Both were very unattractive to me and I had been procrastinating choosing, but with the fluid building up it made it more pressing. At first the Lasix had controlled the fluid but it was no longer effective enough and I was all swollen up again.  So I had chosen to do the peritoneal dialysis.

They stick a permanent catheter in your gut and though at the time we scheduled it, which we had done prior to the shortness of breath that developed on the weekend, we knew it would be a drain for the fluid that was already there and the thinking at the time was even though I didn’t need to dialysis yet, having the drain would be good.
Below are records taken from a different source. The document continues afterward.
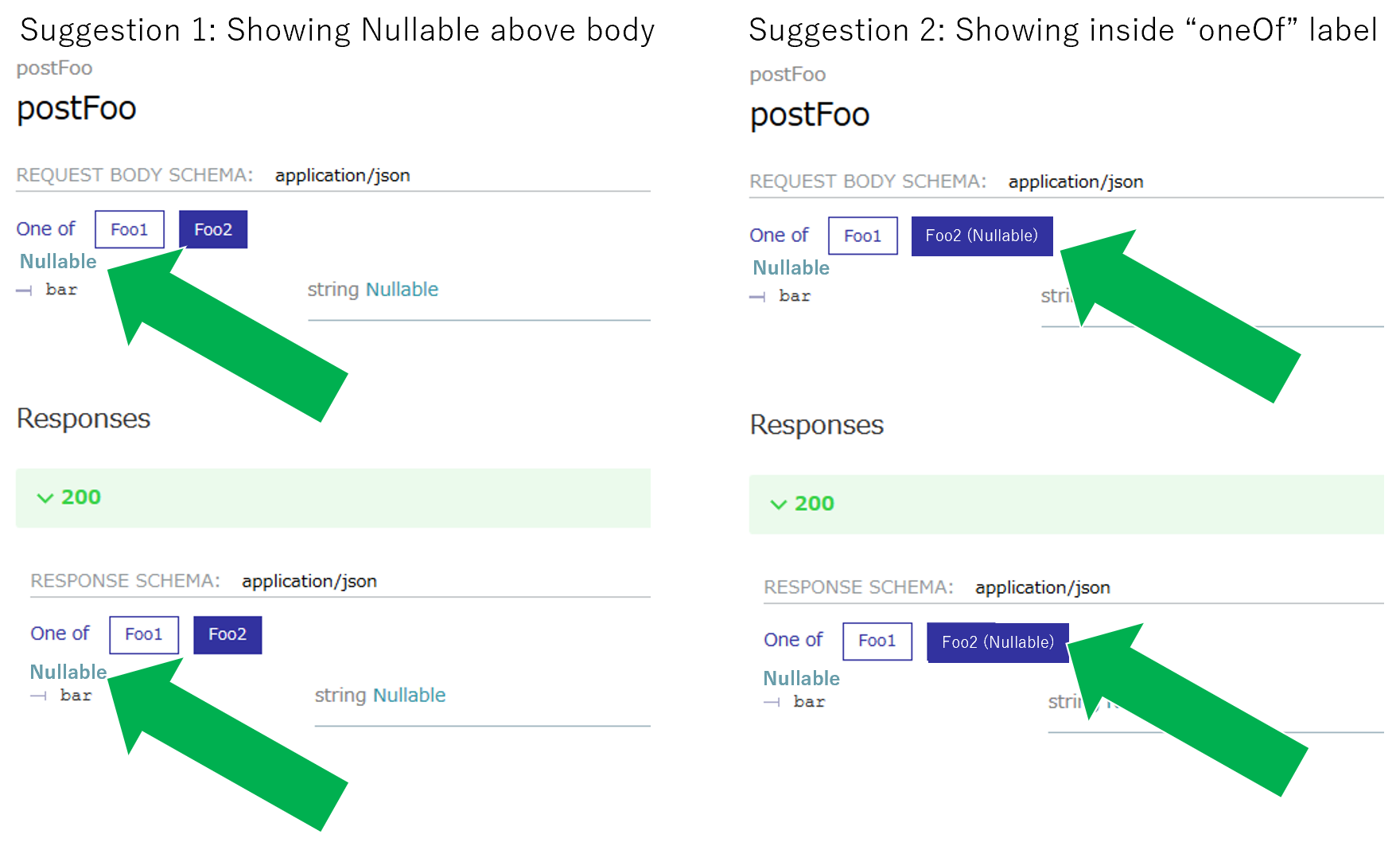
Task: Select Foo2 (Nullable) tab in right request body
Action: tap(981, 236)
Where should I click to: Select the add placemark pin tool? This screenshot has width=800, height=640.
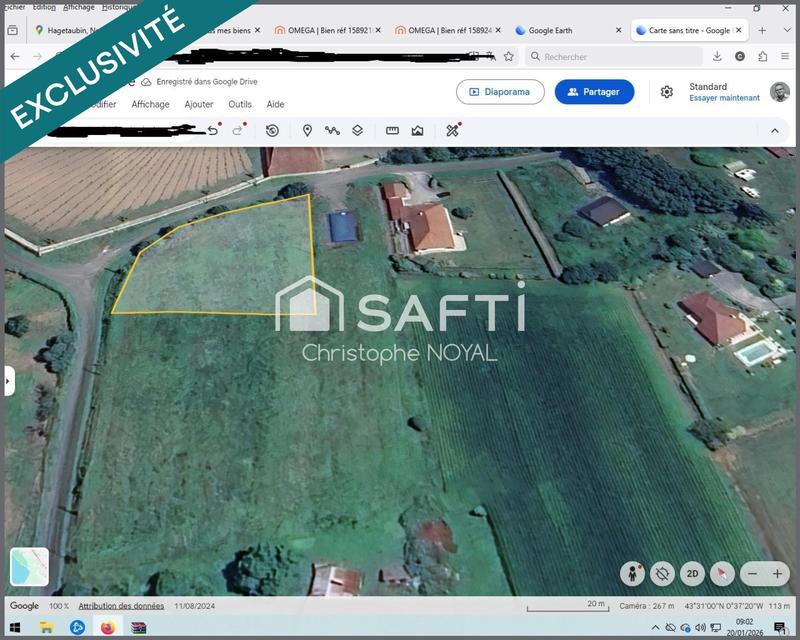click(307, 129)
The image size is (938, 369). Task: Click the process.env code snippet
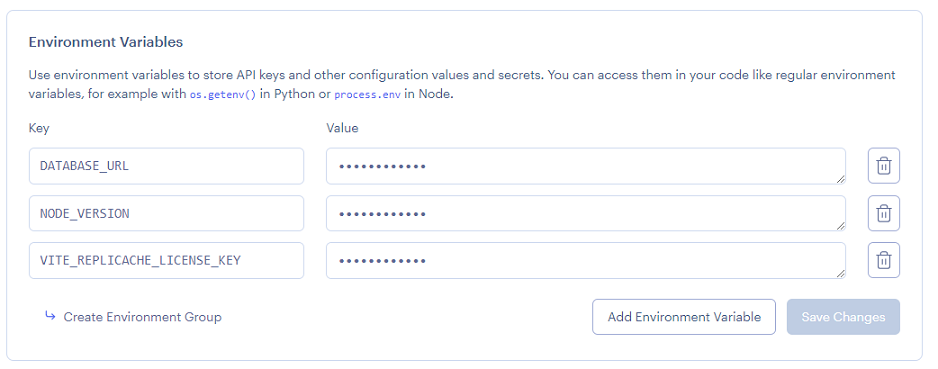(x=367, y=95)
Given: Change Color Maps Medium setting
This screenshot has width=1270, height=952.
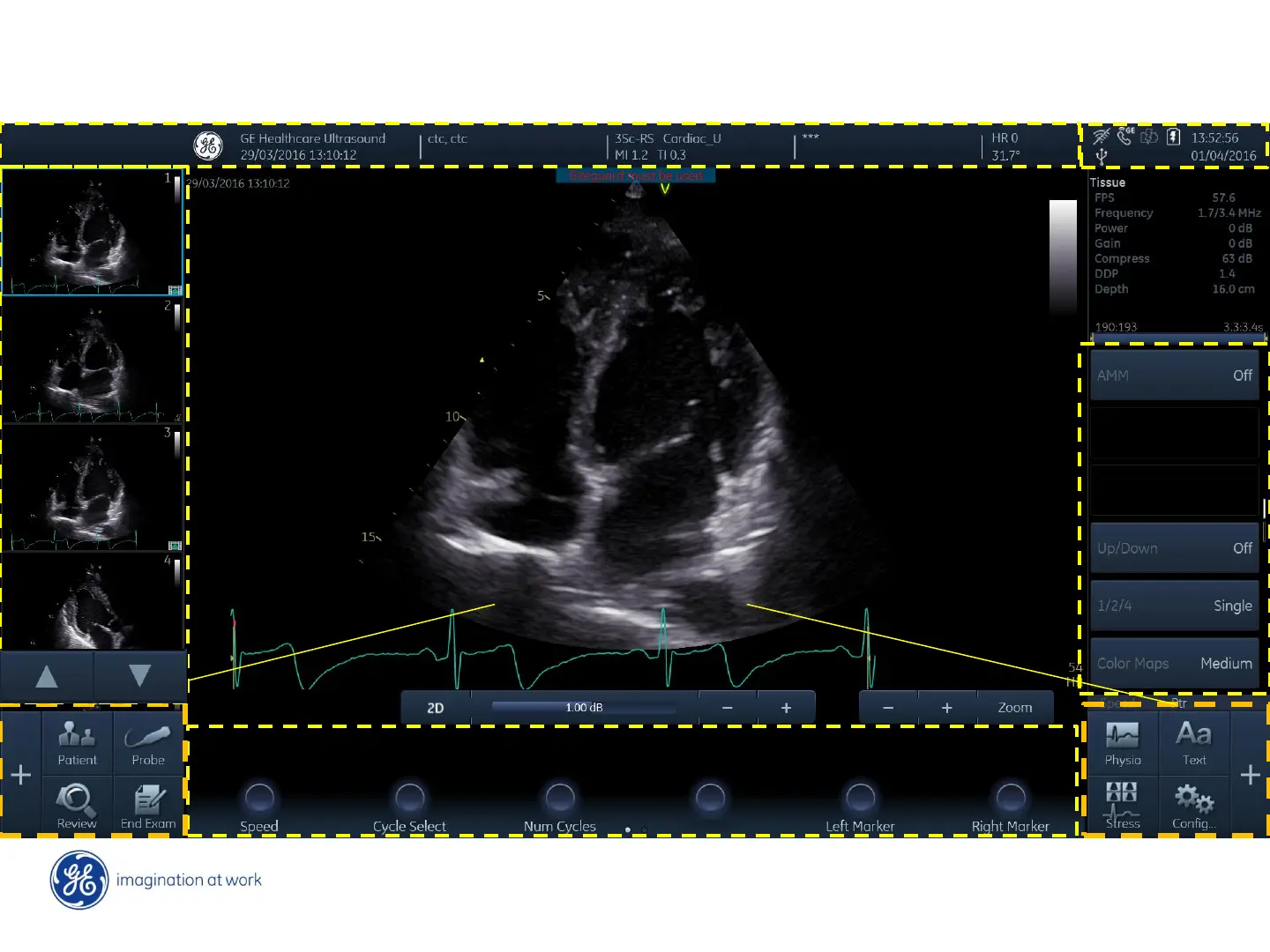Looking at the screenshot, I should 1174,664.
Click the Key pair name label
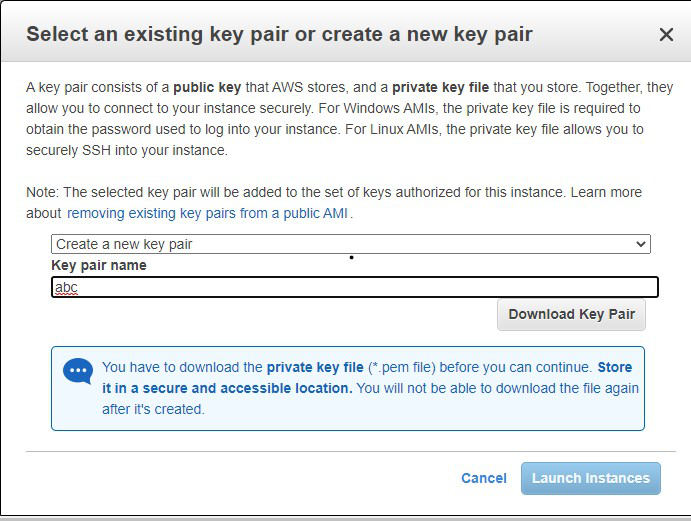 click(x=99, y=265)
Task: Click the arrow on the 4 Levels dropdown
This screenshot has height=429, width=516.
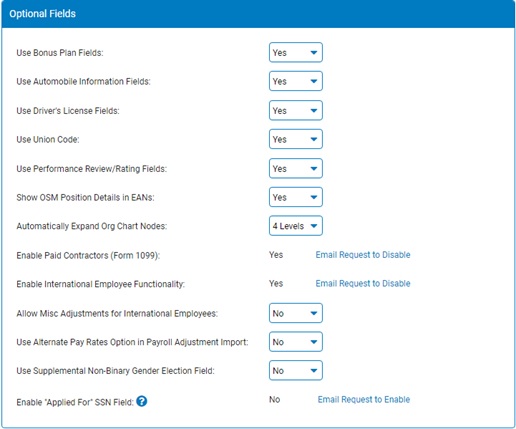Action: (x=314, y=226)
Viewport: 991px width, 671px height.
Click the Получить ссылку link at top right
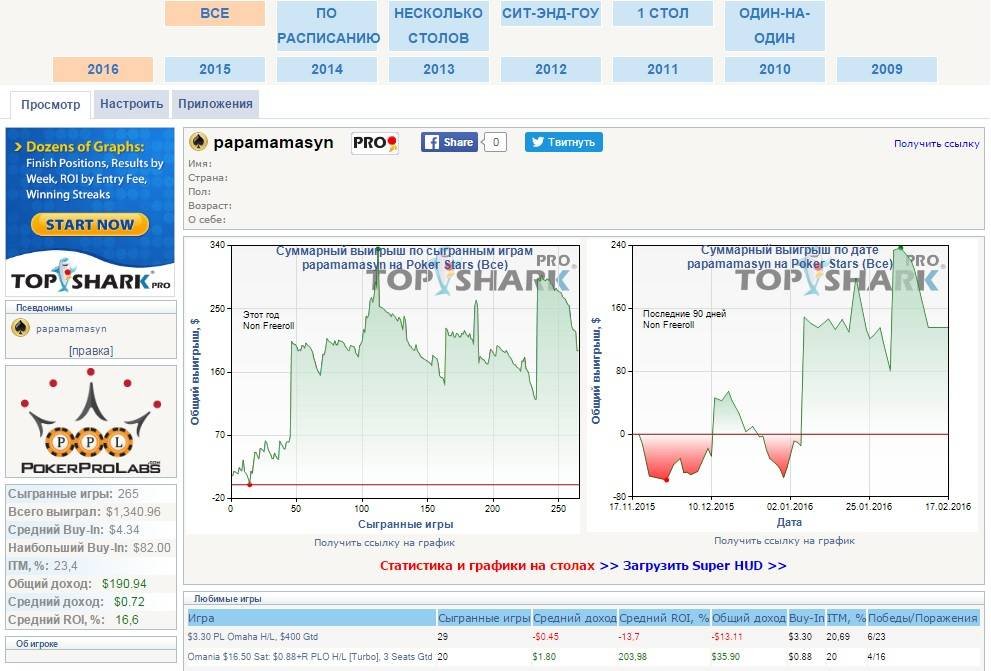[936, 144]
Anyway, while talking to my coordinator  I mentioned that Thursday I was going to get some relief because of the peritoneal catheter and she freaked out. She said it was forbidden for post liver transplant patients to do peritoneal dialysis because the chance for infection was too high and that it wouldn’t work anyway because there was  too much adhesion (scarring).

Now this was an emotional body blow, because I had had a hard time getting to acceptance of the peritoneal dialysis and now that possibility was being yanked out from underneath my feet.  I still haven’t fully recovered from that.

This is not a NIH standard but it is the standard UPMC, my transplant center, holds. This was news to my neprologist and the surgeon who was going to implant it  when I brought it to their attention later as other centers do allow it.

I called my nephrologist (kidney doctor) and she said I should get a paricentisis (a procedure to take out fluid that has collected in the belly) but my primary physician would need to order it.  She also made an appointment for me to come in Wednesday to see her.  I called the primary  and they said he would need to see me before he could order it so made an appointment for Tuesday.

By Tuesday I was unable to tolerate fruit juice even and manged to puke in his office, which was good because observing that he changed the antibiotic. He scheduled a paricentisis for Thursday.

Wednesday was the nephrologist and manged to puke there too.  She said I was too far gone to wait the 6 weeks it would take for a fistula to be implanted into my arm and for it to be ready to use so I could use it for hemodialysis and ordered a subclavical catheter so we could start immediately.  She scheduled the procedure to be done the next day, at the same time as the paricentisis.

Thursday was shaping up to be an eventful day, but even I was unsuspecting how eventful it would turn out to be.